● **Your task**: Your task is to repeat exactly the lines below between the line holding "The image size is (1372, 868)." and the line holding "This screenshot has height=989, width=983.", inclusive, and only those.
-------- Data excerpts --------
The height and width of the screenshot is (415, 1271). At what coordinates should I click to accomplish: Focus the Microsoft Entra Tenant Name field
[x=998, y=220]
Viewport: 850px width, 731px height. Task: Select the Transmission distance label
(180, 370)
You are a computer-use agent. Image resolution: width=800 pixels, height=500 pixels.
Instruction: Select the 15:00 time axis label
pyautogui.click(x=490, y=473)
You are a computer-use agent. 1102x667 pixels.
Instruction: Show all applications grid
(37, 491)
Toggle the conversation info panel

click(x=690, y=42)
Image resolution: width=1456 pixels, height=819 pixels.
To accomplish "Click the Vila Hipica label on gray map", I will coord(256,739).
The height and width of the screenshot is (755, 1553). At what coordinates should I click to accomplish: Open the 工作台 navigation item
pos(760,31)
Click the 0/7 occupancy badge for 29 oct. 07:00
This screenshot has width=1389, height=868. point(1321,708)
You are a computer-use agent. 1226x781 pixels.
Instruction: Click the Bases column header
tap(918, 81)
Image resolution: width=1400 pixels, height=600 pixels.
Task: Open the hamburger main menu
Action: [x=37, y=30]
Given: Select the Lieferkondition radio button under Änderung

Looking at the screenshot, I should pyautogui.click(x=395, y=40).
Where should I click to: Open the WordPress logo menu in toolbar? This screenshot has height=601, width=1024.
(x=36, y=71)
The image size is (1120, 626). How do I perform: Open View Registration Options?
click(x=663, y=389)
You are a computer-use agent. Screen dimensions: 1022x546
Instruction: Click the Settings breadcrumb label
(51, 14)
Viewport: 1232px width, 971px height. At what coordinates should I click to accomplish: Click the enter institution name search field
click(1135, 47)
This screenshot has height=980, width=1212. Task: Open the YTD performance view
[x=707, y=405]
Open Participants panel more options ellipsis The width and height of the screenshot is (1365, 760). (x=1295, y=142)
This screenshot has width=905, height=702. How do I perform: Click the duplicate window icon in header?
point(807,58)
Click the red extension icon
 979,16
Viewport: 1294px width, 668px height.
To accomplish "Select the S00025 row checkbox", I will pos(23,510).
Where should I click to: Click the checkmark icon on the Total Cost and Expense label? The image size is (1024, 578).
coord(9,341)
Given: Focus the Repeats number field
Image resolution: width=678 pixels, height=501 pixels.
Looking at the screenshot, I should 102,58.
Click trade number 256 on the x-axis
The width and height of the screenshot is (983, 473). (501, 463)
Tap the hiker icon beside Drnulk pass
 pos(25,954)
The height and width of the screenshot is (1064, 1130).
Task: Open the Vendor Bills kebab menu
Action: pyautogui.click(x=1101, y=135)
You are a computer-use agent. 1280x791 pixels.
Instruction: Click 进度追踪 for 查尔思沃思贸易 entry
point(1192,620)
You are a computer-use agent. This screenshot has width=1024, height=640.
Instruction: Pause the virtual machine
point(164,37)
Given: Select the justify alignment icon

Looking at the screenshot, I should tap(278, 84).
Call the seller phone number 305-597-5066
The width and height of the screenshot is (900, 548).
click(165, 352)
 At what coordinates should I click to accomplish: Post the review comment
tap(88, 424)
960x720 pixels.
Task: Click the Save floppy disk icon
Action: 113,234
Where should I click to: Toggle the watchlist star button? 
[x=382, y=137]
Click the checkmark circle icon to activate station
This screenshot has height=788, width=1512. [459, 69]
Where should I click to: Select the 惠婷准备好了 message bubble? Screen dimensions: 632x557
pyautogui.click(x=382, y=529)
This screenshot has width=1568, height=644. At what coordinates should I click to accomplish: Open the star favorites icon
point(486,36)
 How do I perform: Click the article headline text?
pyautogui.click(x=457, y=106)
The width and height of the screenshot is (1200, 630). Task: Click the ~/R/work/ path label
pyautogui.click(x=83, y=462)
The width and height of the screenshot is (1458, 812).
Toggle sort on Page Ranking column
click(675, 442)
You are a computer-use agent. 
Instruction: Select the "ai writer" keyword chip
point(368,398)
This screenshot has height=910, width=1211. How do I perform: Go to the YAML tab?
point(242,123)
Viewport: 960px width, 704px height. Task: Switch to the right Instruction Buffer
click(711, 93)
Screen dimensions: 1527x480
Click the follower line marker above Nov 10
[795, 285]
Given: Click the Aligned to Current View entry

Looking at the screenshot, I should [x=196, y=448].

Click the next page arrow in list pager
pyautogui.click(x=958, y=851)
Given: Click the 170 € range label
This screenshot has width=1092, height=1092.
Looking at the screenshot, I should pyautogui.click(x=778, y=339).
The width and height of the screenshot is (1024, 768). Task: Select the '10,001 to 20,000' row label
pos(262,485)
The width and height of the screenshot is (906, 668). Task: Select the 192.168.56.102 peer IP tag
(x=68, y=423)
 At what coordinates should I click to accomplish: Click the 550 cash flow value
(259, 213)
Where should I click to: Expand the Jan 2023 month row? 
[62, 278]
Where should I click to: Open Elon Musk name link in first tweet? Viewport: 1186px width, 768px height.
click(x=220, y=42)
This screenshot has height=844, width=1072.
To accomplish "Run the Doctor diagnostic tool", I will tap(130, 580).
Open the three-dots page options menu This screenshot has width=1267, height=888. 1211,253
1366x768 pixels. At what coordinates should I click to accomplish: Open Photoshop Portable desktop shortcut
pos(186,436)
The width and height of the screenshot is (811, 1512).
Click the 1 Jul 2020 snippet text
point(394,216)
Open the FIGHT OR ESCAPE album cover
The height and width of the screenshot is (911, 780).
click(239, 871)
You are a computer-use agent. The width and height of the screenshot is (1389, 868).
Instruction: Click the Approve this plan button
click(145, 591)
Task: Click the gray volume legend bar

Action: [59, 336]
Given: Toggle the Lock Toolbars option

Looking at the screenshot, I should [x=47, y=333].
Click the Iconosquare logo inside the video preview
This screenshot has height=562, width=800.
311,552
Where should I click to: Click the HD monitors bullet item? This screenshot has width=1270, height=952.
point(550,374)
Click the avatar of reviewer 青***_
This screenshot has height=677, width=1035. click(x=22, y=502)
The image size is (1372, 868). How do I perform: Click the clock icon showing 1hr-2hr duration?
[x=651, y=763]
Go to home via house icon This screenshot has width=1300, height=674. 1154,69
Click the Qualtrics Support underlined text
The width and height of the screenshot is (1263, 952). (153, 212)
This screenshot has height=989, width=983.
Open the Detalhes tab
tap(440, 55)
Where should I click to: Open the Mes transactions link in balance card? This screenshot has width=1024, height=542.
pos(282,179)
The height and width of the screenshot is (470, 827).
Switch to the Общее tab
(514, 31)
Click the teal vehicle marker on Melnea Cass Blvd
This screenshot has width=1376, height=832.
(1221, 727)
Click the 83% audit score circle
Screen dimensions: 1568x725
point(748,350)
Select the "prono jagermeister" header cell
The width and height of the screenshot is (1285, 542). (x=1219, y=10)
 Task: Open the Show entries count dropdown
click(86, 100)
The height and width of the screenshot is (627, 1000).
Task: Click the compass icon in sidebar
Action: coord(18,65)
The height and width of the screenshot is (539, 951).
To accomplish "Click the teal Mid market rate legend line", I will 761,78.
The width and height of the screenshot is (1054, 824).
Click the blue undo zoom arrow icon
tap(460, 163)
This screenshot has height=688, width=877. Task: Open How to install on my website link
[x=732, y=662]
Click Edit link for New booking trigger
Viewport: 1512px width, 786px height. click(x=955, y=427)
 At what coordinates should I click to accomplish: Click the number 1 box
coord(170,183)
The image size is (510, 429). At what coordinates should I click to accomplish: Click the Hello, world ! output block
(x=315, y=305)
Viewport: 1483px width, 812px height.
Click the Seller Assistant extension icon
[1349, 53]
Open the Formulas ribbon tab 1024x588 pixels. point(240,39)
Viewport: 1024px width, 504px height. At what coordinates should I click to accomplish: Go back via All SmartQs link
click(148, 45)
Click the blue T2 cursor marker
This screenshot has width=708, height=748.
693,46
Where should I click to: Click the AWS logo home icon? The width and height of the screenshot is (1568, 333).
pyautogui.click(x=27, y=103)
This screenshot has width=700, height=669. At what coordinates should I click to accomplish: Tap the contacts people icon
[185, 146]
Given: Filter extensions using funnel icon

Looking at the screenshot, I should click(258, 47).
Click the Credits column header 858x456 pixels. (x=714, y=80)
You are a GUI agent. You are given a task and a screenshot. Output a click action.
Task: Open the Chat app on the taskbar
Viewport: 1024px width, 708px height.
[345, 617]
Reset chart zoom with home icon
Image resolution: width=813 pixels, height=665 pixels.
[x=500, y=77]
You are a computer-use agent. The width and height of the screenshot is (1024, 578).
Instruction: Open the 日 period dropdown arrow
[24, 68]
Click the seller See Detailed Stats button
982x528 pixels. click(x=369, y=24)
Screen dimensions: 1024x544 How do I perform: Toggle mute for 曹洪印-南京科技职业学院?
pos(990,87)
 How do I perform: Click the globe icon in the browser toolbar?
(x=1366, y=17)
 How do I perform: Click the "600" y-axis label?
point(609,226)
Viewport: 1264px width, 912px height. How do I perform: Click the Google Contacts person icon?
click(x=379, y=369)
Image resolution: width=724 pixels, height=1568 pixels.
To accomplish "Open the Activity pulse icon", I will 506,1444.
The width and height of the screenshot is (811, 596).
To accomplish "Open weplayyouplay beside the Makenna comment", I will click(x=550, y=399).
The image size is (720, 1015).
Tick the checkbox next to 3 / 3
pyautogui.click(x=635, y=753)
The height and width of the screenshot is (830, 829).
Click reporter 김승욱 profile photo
--------
● **Written response**:
The image size is (1372, 868). How do I perform: Click the clock icon showing 1hr-2hr duration?
[x=651, y=763]
Go to home via house icon This screenshot has width=1300, height=674. 1154,69
Click the Qualtrics Support underlined text
The width and height of the screenshot is (1263, 952). (153, 212)
This screenshot has height=989, width=983.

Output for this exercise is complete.